# Thread: [Solved] Significance in R

1. ## [Solved] Significance in R

Ok, this is quite hard to explain, but I'm at a complete loss what to do. I'm a relative newcomer to R and although I can completely admire how powerful it is, I'm not too good at actually using it....

Basically, I have some very contrived data that I need to analyse (it wasn't me who chose this, I can assure you!). I have the right and left hand lengths of lots of people, as well as some numeric data that shows their sociability.

Now I would like to know if people who have significantly different lengths of hand are more or less sociable than those who have the same (leading into the research that 'symmetrical' people are more sociable and intelligent, etc.

I have got as far as loading the data into R, then I have no idea where to go from there. How on Earth do I start to separate those who are close to symmetrical to those who aren't to then start to do the analysis?

2. ## Re: Significance in R

Originally Posted by Gemsie
I have got as far as loading the data into R, then I have no idea where to go from there. How on Earth do I start to separate those who are close to symmetrical to those who aren't to then start to do the analysis?
Hi Gemsie,

Start with determining which test you want to use, here's a guide.

Then give us an example of how your data file is structured. For example what does the output of this command look like:

Its also useful to read this.

3. ## Re: Significance in R

I definitely need to apologise for the ridiculous way I've asked the question...I'm definitely under the stupid category on your guide so thanks for your patience.

Thank you for sending me the other link too, I'll certainly be using it in future.
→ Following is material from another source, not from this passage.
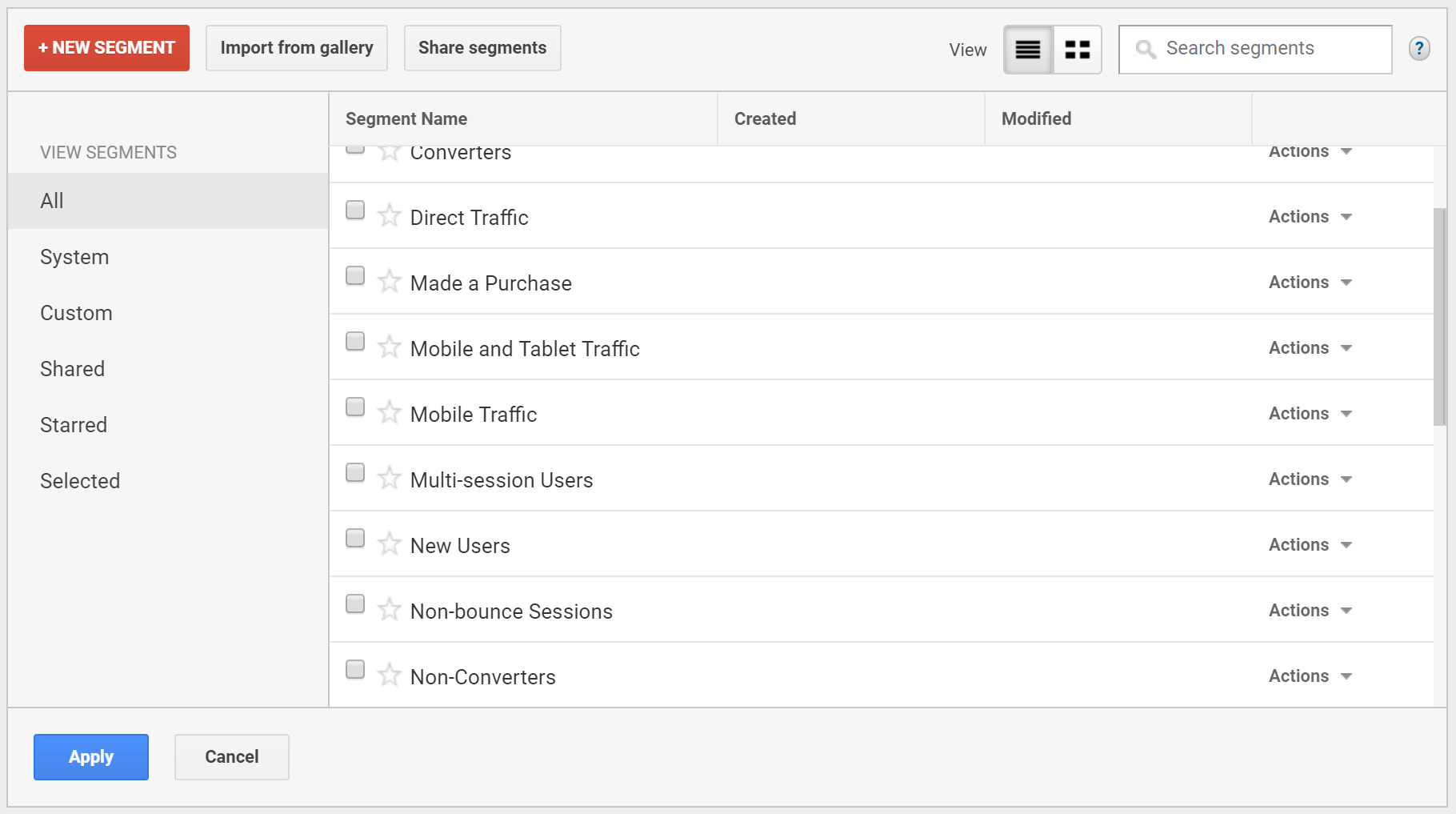Switch to list view layout
This screenshot has width=1456, height=814.
click(1028, 50)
I've tried to simplify my question. I would like to do two things:
1. Test whether the lengths of the left and right hands are significantly different from each other.
2. Test whether the sociability is significantly affected by hand length (i.e. is there a difference between those people who have similar left and right hand lengths, to those who have different lengths?)

I have 150 people, and thought that at some point (when I eventually figure out the stuff before), I'd have to do something along the lines of:
glm(sociable~ ???, family="binomial" )

??? : I've got no idea what to put here...

4. ## Re: Significance in R

Originally Posted by Gemsie
I definitely need to apologise for the ridiculous way I've asked the question...I'm definitely under the stupid category on your guide so thanks for your patience.

Originally Posted by Gemsie
???
Why dont you post an example of how you structured your data (with the command head as I suggested.. we will only see the first few lines). This will make it easier for me (or someone else) to help you with the code. That way we will have an idea of what to put there

With the data example I can also help you easier with 1.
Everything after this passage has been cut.